■ **Selected excerpt**:

.....

This is the pre-reading for the 12th episode in a series of conversations exploring how to relate better to not-knowing.
tl;dr: A mindset for not-knowing helps us avoid sleepwalking into using the same old risk-based approaches for dealing with partial knowledge. Instead, this mindset brings clarity about the variety of non-risk types of not-knowing and how each type arises. This, in turn highlights how each type demands a different broad approach to taking action. These broad approaches are summarised in the figure below:
Why bother thinking about mindsets, approaches, and tools for not-knowing?
My reasoning is rooted in the problem we have faced so far: we choose tools for dealing with partial knowledge without considering whether the tools are appropriate for the work they must do.
To take only one example of such sleepwalking: consider how a risk assessment was unwisely chosen as a key decisionmaking tool in a situation that was truly uncertain.
Risk assessments only work well for decisionmaking when what’s unknown is well-understood and accurately quantifiable — in other words, risk assessments are only appropriate as a decisionmaking tool when the partial knowledge situation is one of formal quantifiable risk.)

.....

■ **Information given**:
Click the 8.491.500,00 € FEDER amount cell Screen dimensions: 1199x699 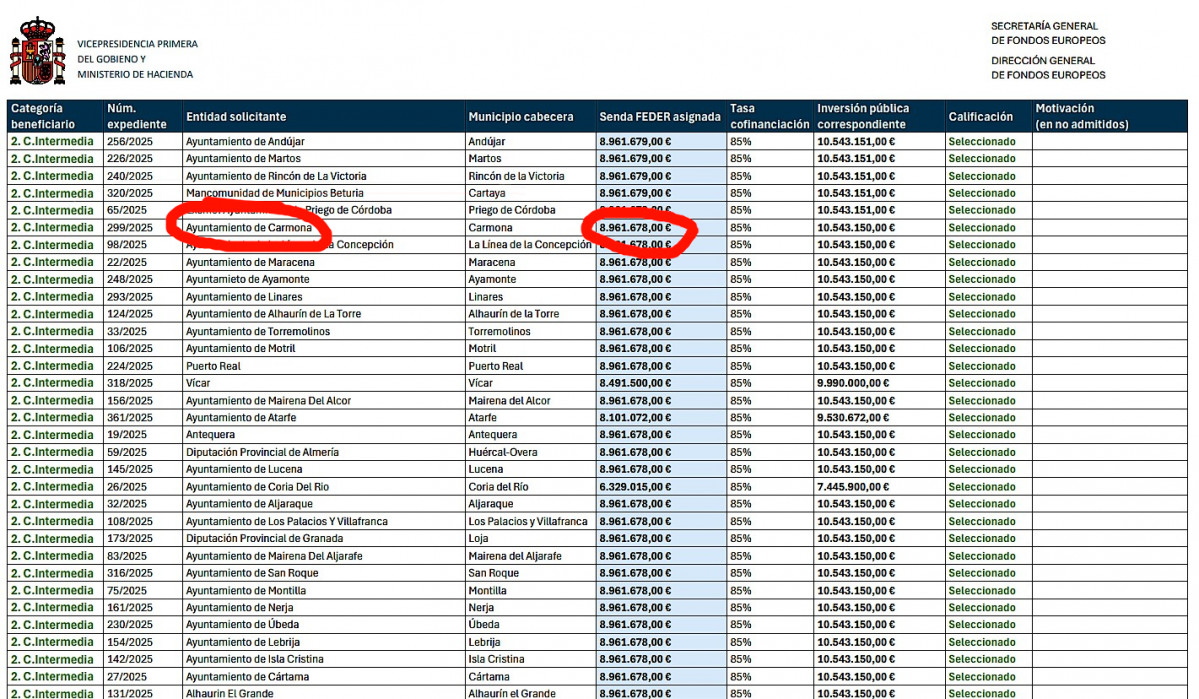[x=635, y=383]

.....

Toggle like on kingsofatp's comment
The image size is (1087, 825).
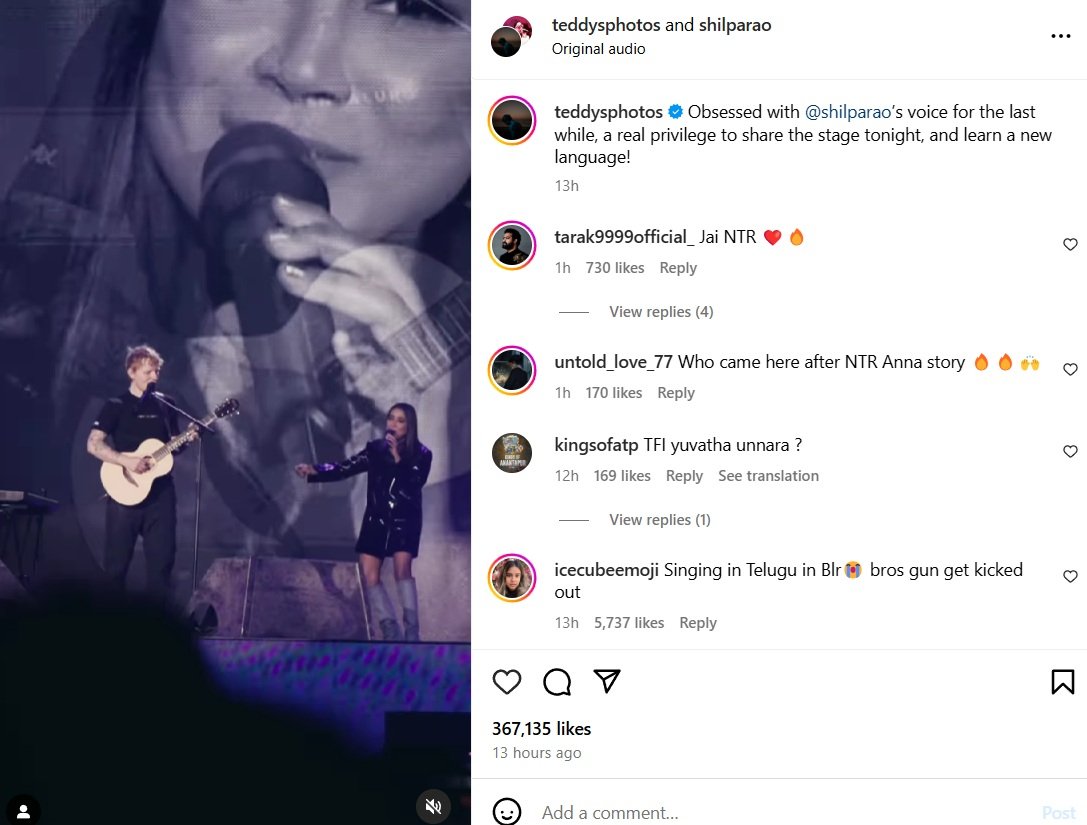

.....

■ **What is required**: Reproduce the passage on a mindset for not-knowing word for word, from its first sentence to its last. The entries have no connection to the passage on a mindset for not-knowing.

■ **Written response**:
This is the pre-reading for the 12th episode in a series of conversations exploring how to relate better to not-knowing.
tl;dr: A mindset for not-knowing helps us avoid sleepwalking into using the same old risk-based approaches for dealing with partial knowledge. Instead, this mindset brings clarity about the variety of non-risk types of not-knowing and how each type arises. This, in turn highlights how each type demands a different broad approach to taking action. These broad approaches are summarised in the figure below:
Why bother thinking about mindsets, approaches, and tools for not-knowing?
My reasoning is rooted in the problem we have faced so far: we choose tools for dealing with partial knowledge without considering whether the tools are appropriate for the work they must do.
To take only one example of such sleepwalking: consider how a risk assessment was unwisely chosen as a key decisionmaking tool in a situation that was truly uncertain.
Risk assessments only work well for decisionmaking when what’s unknown is well-understood and accurately quantifiable — in other words, risk assessments are only appropriate as a decisionmaking tool when the partial knowledge situation is one of formal quantifiable risk.)